ABOUT THIS TASK: Nothing but the lines from the one containing "Click Revert Factory Settings..." through the last line of the data below should be returned, each copied exactly.

RECORDS SHOWN:
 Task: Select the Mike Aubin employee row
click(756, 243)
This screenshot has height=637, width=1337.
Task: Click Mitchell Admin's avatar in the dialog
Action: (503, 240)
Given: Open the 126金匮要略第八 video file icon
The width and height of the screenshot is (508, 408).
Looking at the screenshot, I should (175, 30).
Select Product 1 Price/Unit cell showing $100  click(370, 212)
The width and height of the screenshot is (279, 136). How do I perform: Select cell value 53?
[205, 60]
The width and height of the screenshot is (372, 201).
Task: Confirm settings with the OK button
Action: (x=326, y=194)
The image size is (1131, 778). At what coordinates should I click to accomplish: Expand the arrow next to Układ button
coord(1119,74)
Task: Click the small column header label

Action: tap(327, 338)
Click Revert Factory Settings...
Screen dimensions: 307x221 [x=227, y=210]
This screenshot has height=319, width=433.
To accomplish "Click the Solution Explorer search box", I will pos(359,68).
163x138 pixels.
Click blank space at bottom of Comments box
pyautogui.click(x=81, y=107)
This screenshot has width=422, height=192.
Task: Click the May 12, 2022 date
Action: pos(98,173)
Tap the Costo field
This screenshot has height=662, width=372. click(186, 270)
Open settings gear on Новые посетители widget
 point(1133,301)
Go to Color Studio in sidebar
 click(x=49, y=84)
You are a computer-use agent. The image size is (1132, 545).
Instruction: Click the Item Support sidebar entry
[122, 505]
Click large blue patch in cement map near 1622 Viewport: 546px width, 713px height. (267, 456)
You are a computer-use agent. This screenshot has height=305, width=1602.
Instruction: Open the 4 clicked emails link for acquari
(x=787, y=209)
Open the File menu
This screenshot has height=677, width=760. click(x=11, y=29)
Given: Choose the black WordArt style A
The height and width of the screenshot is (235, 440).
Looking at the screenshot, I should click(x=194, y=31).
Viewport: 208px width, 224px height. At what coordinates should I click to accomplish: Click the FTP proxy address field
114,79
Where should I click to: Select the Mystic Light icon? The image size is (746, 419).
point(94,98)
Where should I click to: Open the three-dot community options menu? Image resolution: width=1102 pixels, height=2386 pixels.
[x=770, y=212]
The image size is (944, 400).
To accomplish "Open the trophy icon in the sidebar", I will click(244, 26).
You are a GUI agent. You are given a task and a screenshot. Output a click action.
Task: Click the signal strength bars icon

SOLUTION TO THE PROBLEM:
Click Revert Factory Settings...
Screen dimensions: 307x221 [x=227, y=210]
This screenshot has height=319, width=433.
To accomplish "Click the Solution Explorer search box", I will pos(359,68).
163x138 pixels.
Click blank space at bottom of Comments box
pyautogui.click(x=81, y=107)
This screenshot has width=422, height=192.
Task: Click the May 12, 2022 date
Action: pos(98,173)
Tap the Costo field
This screenshot has height=662, width=372. click(186, 270)
Open settings gear on Новые посетители widget
 point(1133,301)
Go to Color Studio in sidebar
 click(x=49, y=84)
You are a computer-use agent. The image size is (1132, 545).
Instruction: Click the Item Support sidebar entry
[122, 505]
Click large blue patch in cement map near 1622 Viewport: 546px width, 713px height. (267, 456)
You are a computer-use agent. This screenshot has height=305, width=1602.
Instruction: Open the 4 clicked emails link for acquari
(x=787, y=209)
Open the File menu
This screenshot has height=677, width=760. click(x=11, y=29)
Given: Choose the black WordArt style A
The height and width of the screenshot is (235, 440).
Looking at the screenshot, I should click(x=194, y=31).
Viewport: 208px width, 224px height. At what coordinates should I click to accomplish: Click the FTP proxy address field
114,79
Where should I click to: Select the Mystic Light icon? The image size is (746, 419).
point(94,98)
Where should I click to: Open the three-dot community options menu? Image resolution: width=1102 pixels, height=2386 pixels.
[x=770, y=212]
The image size is (944, 400).
To accomplish "Open the trophy icon in the sidebar", I will click(244, 26).
You are a GUI agent. You are given a task and a screenshot. Output a click action.
Task: Click the signal strength bars icon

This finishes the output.